Try it: I'd like every record given again exactly, please.
Data: Begin
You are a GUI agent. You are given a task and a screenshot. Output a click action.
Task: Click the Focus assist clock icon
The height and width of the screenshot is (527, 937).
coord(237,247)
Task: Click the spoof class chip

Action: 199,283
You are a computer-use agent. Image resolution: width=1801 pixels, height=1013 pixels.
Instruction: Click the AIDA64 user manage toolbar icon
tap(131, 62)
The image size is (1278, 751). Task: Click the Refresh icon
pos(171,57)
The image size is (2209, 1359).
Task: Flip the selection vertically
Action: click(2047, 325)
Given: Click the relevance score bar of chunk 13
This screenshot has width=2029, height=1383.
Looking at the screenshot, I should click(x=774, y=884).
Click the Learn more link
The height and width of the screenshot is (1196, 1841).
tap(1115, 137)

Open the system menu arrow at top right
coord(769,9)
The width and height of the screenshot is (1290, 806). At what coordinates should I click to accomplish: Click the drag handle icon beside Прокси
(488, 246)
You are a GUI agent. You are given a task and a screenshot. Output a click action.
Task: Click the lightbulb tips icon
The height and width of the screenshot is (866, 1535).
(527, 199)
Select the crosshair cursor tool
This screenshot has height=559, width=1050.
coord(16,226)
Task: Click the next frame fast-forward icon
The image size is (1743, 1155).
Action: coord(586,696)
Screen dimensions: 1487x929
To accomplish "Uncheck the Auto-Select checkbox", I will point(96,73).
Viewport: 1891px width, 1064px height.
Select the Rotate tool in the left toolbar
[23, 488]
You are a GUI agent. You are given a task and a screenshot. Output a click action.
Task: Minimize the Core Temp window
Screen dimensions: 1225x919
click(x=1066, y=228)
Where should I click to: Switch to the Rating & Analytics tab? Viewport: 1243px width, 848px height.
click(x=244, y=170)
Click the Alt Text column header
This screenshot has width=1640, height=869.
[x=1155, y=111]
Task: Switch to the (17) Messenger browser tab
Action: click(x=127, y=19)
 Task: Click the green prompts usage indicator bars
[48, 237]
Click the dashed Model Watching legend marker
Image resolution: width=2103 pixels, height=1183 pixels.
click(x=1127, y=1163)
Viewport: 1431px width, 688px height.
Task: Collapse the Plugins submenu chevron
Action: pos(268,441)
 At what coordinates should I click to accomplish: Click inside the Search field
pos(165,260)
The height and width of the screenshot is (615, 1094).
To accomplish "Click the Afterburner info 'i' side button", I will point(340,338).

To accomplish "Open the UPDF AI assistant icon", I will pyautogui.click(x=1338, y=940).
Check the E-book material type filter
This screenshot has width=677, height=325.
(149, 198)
Data: End
Written solution:
You are a GUI agent. You are given a task and a screenshot. Output a click action.
Task: Click the Focus assist clock icon
The height and width of the screenshot is (527, 937).
coord(237,247)
Task: Click the spoof class chip

Action: 199,283
You are a computer-use agent. Image resolution: width=1801 pixels, height=1013 pixels.
Instruction: Click the AIDA64 user manage toolbar icon
tap(131, 62)
The image size is (1278, 751). Task: Click the Refresh icon
pos(171,57)
The image size is (2209, 1359).
Task: Flip the selection vertically
Action: click(2047, 325)
Given: Click the relevance score bar of chunk 13
This screenshot has width=2029, height=1383.
Looking at the screenshot, I should click(x=774, y=884).
Click the Learn more link
The height and width of the screenshot is (1196, 1841).
tap(1115, 137)

Open the system menu arrow at top right
coord(769,9)
The width and height of the screenshot is (1290, 806). At what coordinates should I click to accomplish: Click the drag handle icon beside Прокси
(488, 246)
You are a GUI agent. You are given a task and a screenshot. Output a click action.
Task: Click the lightbulb tips icon
The height and width of the screenshot is (866, 1535).
(527, 199)
Select the crosshair cursor tool
This screenshot has height=559, width=1050.
coord(16,226)
Task: Click the next frame fast-forward icon
The image size is (1743, 1155).
Action: coord(586,696)
Screen dimensions: 1487x929
To accomplish "Uncheck the Auto-Select checkbox", I will point(96,73).
Viewport: 1891px width, 1064px height.
Select the Rotate tool in the left toolbar
[23, 488]
You are a GUI agent. You are given a task and a screenshot. Output a click action.
Task: Minimize the Core Temp window
Screen dimensions: 1225x919
click(x=1066, y=228)
Where should I click to: Switch to the Rating & Analytics tab? Viewport: 1243px width, 848px height.
click(x=244, y=170)
Click the Alt Text column header
This screenshot has width=1640, height=869.
[x=1155, y=111]
Task: Switch to the (17) Messenger browser tab
Action: click(x=127, y=19)
 Task: Click the green prompts usage indicator bars
[48, 237]
Click the dashed Model Watching legend marker
Image resolution: width=2103 pixels, height=1183 pixels.
click(x=1127, y=1163)
Viewport: 1431px width, 688px height.
Task: Collapse the Plugins submenu chevron
Action: pos(268,441)
 At what coordinates should I click to accomplish: Click inside the Search field
pos(165,260)
The height and width of the screenshot is (615, 1094).
To accomplish "Click the Afterburner info 'i' side button", I will point(340,338).

To accomplish "Open the UPDF AI assistant icon", I will pyautogui.click(x=1338, y=940).
Check the E-book material type filter
This screenshot has width=677, height=325.
(149, 198)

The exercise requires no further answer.